Monitoring and Maintaining Data

Publishing data within a governance framework

What does it mean to publish data within a governance framework? When an organization adopts a governance model, content (data and workbooks) publishing adheres to a predefined process that encompasses these five basic questions.

  • Who? -> Only certain groups of users have publishing permissions.
  • Where? -> Those publishing permissions pertain to a specific set of projects and data sources.
  • How? / What? / Where? ->There is a workflow that defines when content can be published to production projects.

Types of published data sources
As described in the Selecting Data to Meet Business Needs module, published data sources use a live query or an in-memory extract.

Extract creation
Extracts can be created using Tableau Desktop, the Hyper API, the Data Extract API 2.0 (for Tableau versions 10.5 and later), or the Tableau SDK (for Tableau versions 10.4 and earlier). Tableau also creates an extract of the JSON data returned by a Web Data Connector.

In Tableau versions prior to 10.5, extracts were saved as Tableau Data Extract (.tde) files. In version 10.5, Tableau transitioned to a Data Engine powered by Hyper technology, an in-memory technology optimized for fast data ingests and analytical query processing on large or complex data sets. For information on how to upgrade a .tde extract to a .hyper extract, see the online help topic Extract Upgrade to .hyper Format.

When saving an extract in Tableau Desktop, your options for which data to extract, how much of it to extract, to how to save what you extract are shown in the Extract Data dialog box.

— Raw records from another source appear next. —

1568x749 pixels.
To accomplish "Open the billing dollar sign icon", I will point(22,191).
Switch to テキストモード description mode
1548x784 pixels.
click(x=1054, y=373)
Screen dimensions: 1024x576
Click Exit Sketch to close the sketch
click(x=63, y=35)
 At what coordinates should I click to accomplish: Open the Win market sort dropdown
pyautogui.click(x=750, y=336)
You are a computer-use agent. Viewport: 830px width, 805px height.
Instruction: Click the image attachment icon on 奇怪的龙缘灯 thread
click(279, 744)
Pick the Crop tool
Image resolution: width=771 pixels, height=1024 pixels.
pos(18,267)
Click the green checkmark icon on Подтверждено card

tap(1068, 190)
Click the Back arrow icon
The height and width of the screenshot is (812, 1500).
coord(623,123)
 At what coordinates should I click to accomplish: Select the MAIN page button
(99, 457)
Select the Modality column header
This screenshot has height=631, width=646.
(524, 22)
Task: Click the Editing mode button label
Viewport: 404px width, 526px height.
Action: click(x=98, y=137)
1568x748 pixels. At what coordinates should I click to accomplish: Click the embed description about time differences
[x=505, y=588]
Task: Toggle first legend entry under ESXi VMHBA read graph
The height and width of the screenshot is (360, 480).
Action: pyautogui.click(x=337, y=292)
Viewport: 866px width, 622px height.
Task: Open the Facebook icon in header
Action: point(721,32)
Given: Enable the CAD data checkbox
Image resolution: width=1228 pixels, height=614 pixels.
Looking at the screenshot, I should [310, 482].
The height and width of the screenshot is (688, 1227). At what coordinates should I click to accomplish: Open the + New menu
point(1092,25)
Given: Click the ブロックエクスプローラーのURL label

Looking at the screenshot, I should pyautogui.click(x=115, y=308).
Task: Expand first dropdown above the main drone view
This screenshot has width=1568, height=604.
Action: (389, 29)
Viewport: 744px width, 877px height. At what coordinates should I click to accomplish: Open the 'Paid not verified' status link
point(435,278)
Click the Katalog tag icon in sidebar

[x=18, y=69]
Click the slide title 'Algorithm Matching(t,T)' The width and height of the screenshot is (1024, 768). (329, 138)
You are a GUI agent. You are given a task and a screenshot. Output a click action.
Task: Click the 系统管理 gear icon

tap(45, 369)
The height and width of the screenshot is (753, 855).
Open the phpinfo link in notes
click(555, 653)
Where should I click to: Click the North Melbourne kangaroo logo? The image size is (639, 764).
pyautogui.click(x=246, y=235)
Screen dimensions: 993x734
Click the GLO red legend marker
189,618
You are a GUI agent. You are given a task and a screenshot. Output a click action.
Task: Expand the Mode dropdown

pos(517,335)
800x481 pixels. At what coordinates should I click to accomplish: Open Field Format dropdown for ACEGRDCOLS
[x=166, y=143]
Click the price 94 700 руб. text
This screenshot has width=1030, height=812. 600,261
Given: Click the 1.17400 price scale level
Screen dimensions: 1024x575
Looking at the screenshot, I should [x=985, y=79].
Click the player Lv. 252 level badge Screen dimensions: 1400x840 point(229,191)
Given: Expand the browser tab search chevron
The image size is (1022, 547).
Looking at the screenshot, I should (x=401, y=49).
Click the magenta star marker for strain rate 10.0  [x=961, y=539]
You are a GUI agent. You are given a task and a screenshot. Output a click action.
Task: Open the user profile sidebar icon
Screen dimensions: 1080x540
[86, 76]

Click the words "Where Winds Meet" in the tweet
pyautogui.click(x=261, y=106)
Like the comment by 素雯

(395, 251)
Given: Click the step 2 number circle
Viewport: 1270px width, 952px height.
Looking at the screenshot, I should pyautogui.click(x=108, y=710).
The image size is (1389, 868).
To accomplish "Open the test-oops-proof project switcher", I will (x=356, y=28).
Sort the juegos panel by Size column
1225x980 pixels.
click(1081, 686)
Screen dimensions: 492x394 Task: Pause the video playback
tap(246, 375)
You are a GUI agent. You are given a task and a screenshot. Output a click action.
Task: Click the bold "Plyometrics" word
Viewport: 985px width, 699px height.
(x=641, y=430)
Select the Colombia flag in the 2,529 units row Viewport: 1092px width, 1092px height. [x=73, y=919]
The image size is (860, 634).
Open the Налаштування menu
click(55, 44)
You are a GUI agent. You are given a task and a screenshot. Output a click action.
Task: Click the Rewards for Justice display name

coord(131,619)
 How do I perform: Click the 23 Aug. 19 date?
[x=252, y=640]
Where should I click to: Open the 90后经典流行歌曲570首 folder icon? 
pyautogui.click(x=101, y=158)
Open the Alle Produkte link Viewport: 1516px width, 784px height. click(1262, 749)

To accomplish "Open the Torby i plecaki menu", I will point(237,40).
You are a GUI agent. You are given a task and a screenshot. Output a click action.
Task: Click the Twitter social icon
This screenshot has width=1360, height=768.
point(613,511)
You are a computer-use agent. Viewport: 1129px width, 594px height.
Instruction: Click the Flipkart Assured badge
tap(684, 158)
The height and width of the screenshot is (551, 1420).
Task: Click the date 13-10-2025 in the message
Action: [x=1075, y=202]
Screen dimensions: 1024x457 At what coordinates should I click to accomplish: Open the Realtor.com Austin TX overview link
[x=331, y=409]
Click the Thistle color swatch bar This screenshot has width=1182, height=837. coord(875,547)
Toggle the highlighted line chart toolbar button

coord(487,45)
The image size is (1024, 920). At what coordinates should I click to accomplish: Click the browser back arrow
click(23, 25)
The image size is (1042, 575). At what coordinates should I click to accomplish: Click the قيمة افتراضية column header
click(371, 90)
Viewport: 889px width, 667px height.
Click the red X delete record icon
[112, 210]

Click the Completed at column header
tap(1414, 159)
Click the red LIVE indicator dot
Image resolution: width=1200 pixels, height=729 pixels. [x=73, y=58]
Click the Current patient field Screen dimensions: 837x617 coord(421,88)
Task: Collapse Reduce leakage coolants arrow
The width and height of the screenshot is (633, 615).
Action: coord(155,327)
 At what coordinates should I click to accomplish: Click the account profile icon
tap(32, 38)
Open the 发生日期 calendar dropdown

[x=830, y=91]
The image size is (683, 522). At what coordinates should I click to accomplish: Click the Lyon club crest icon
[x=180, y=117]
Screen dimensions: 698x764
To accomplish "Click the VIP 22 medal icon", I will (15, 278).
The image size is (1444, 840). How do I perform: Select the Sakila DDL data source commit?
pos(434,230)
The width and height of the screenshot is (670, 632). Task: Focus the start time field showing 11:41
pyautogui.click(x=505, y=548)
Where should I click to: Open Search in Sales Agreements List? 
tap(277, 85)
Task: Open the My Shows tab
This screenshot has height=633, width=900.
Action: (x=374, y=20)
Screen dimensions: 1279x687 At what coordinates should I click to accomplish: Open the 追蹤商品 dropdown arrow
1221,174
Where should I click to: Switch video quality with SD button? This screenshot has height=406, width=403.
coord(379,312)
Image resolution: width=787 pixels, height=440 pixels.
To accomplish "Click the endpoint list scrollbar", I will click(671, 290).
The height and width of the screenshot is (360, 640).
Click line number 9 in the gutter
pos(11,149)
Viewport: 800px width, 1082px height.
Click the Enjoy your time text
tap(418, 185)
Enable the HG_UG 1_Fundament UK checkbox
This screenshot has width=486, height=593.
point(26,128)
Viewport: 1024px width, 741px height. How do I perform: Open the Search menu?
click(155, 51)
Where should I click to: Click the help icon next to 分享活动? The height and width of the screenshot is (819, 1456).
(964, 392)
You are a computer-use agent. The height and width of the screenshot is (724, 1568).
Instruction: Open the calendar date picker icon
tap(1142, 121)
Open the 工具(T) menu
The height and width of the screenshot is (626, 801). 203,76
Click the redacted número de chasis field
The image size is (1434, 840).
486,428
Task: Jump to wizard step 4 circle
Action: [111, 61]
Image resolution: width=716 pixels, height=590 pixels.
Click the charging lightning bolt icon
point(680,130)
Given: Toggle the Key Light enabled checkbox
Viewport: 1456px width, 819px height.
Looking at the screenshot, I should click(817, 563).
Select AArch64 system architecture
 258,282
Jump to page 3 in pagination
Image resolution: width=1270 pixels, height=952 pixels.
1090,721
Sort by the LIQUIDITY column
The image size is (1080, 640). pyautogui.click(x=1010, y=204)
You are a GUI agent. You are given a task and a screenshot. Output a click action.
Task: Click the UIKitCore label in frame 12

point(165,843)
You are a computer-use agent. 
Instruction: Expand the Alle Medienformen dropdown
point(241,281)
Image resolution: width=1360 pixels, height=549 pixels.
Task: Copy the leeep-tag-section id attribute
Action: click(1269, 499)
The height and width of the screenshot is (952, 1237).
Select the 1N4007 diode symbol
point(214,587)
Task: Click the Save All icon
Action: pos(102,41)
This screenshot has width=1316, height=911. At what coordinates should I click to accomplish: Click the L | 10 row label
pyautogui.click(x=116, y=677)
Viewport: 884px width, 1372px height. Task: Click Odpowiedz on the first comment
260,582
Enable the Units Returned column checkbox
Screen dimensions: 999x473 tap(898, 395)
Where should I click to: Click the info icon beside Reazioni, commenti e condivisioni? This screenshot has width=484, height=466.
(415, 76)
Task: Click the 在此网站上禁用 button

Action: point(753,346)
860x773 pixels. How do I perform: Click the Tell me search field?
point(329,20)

  • Single table versus Multiple tables—This option is not available in versions prior to 2018.3. See "Single versus Multiple Tables" below for more information.
  • Filters—To make the extract as small as possible and thereby improve performance, filter out any data that you don't need.
  • Aggregation—Pre-aggregate measures using their default aggregation and roll up date values. This consolidates data rows and minimizes the size of the extract file.
  • Number of Rows—When working with large data sources, specify a smaller sample during the development phase. When you're ready to save the final extract, return to All rows.
  • Hide All Unused Fields—Unused fields are not included when you create the extract, making it smaller, which improves performance.

Single table versus multiple tables
You can choose to have Tableau store the data in your extract using one of two structures, or schemas: single table ("denormalized" schema) or multiple tables ("normalized" schema). Single-table extracts apply any joins at the time the extract is created and enable you to limit the amount of data in your extract with additional extract properties (such as filters, aggregation, and row counts) or pass-through functions (such as RAWSQL). This is the default extract structure that Tableau uses, and should be used in most cases. Multiple-table extracts may save space in situations where a single-table extract is larger than expected (for example, its total row count is greater than the row count of the single tables being joined). With this choice, only the Hide All Unused Fields option is available. Other restrictions apply (see the online help topic "Extract Your Data").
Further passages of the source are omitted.